::: MATERIAL FOR THIS TASK :::
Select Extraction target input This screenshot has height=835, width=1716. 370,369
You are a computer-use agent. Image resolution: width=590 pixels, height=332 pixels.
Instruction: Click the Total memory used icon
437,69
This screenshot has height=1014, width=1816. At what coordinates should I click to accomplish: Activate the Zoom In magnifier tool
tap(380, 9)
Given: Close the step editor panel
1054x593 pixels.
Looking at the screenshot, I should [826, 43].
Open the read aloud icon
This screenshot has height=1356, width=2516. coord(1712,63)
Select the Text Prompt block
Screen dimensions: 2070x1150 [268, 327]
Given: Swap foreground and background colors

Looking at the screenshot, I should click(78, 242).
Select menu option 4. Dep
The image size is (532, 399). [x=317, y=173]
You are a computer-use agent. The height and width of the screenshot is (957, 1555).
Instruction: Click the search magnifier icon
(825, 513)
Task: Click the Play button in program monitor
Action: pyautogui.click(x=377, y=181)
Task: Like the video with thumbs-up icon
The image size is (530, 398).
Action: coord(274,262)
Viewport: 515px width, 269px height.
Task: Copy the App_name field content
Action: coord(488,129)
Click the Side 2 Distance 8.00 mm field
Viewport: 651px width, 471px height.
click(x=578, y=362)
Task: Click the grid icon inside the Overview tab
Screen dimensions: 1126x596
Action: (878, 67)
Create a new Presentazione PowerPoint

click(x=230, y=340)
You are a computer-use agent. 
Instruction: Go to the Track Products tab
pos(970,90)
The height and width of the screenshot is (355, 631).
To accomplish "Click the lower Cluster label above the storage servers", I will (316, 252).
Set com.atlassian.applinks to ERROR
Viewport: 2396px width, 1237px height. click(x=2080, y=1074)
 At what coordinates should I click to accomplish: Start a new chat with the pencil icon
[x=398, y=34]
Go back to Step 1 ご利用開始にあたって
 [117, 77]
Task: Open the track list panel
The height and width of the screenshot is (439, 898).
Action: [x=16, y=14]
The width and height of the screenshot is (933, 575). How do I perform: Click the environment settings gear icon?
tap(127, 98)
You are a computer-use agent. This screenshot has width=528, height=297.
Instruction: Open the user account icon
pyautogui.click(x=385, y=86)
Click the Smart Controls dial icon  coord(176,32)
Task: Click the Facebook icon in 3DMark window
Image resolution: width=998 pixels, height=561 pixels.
:::
All the entries must be retyped exactly.

Select Extraction target input This screenshot has height=835, width=1716. 370,369
You are a computer-use agent. Image resolution: width=590 pixels, height=332 pixels.
Instruction: Click the Total memory used icon
437,69
This screenshot has height=1014, width=1816. At what coordinates should I click to accomplish: Activate the Zoom In magnifier tool
tap(380, 9)
Given: Close the step editor panel
1054x593 pixels.
Looking at the screenshot, I should [826, 43].
Open the read aloud icon
This screenshot has height=1356, width=2516. coord(1712,63)
Select the Text Prompt block
Screen dimensions: 2070x1150 [268, 327]
Given: Swap foreground and background colors

Looking at the screenshot, I should click(78, 242).
Select menu option 4. Dep
The image size is (532, 399). [x=317, y=173]
You are a computer-use agent. The height and width of the screenshot is (957, 1555).
Instruction: Click the search magnifier icon
(825, 513)
Task: Click the Play button in program monitor
Action: pyautogui.click(x=377, y=181)
Task: Like the video with thumbs-up icon
The image size is (530, 398).
Action: coord(274,262)
Viewport: 515px width, 269px height.
Task: Copy the App_name field content
Action: coord(488,129)
Click the Side 2 Distance 8.00 mm field
Viewport: 651px width, 471px height.
click(x=578, y=362)
Task: Click the grid icon inside the Overview tab
Screen dimensions: 1126x596
Action: (878, 67)
Create a new Presentazione PowerPoint

click(x=230, y=340)
You are a computer-use agent. 
Instruction: Go to the Track Products tab
pos(970,90)
The height and width of the screenshot is (355, 631).
To accomplish "Click the lower Cluster label above the storage servers", I will (316, 252).
Set com.atlassian.applinks to ERROR
Viewport: 2396px width, 1237px height. click(x=2080, y=1074)
 At what coordinates should I click to accomplish: Start a new chat with the pencil icon
[x=398, y=34]
Go back to Step 1 ご利用開始にあたって
 [117, 77]
Task: Open the track list panel
The height and width of the screenshot is (439, 898).
Action: [x=16, y=14]
The width and height of the screenshot is (933, 575). How do I perform: Click the environment settings gear icon?
tap(127, 98)
You are a computer-use agent. This screenshot has width=528, height=297.
Instruction: Open the user account icon
pyautogui.click(x=385, y=86)
Click the Smart Controls dial icon  coord(176,32)
Task: Click the Facebook icon in 3DMark window
Image resolution: width=998 pixels, height=561 pixels.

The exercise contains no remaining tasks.